Secondly, there’s only so much one can do to initiate meeting opportunities in the dating app space. Speed dating originated in Jerusalem in 1974. So, none of the players in the dating apps market can claim copyright for the idea. However, we don’t know how Tinder’s explanation helped in clarifying that #DinnerWithStrangers has nothing to do with speed dating.

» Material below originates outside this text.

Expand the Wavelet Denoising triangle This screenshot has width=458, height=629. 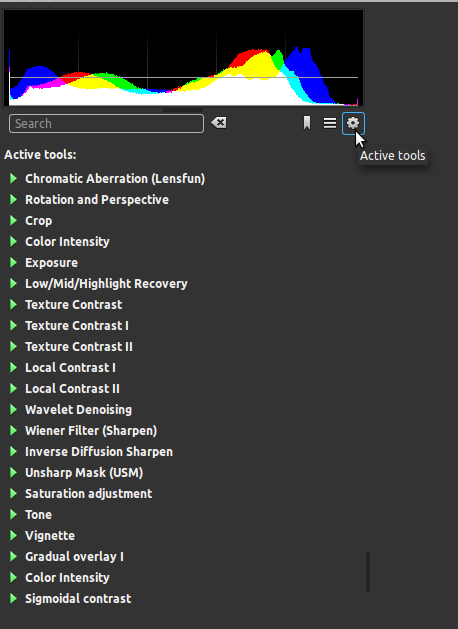[13, 410]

Finally, is ‘Tinderlicious’ an outcome of inadequate research on the competition? Or is it the ‘We’re too big to care’ attitude talking? Perhaps the catchy term could have been used for another initiative? Sumesh Menon, co-founder & CEO of Woo (yet another match-making app) thinks the similar names are just happy coincidence. “I don’t think the two players are looking at each other to track what the other is doing,” he adds. Could it have been avoided? Yes.
Sumesh Menon CEO, Woo.
“They are a big company, globally. We look up to them. But I feel the people on the ground (here in India) are just taking shortcuts. We’re willing to slog it out in the market with them. Just don’t blindly copy,” says Bhatia.
Menon offers an unbiased perspective: “You can’t copy your way to success. And if the user goes in a certain direction, every player needs to follow. You can’t say the rest are copying the one who was the first to follow them.” Another player suggests this catfight is just a gimmick to draw attention. Given how each of these players are struggling to gain user base and more importantly revenues in India, it would really help if they just focused on bettering user experience instead of squabbles. Also, remember: imitation is the sincerest form of flattery. And if the mimics are doing a better job, the pioneer must consider it a warning sign.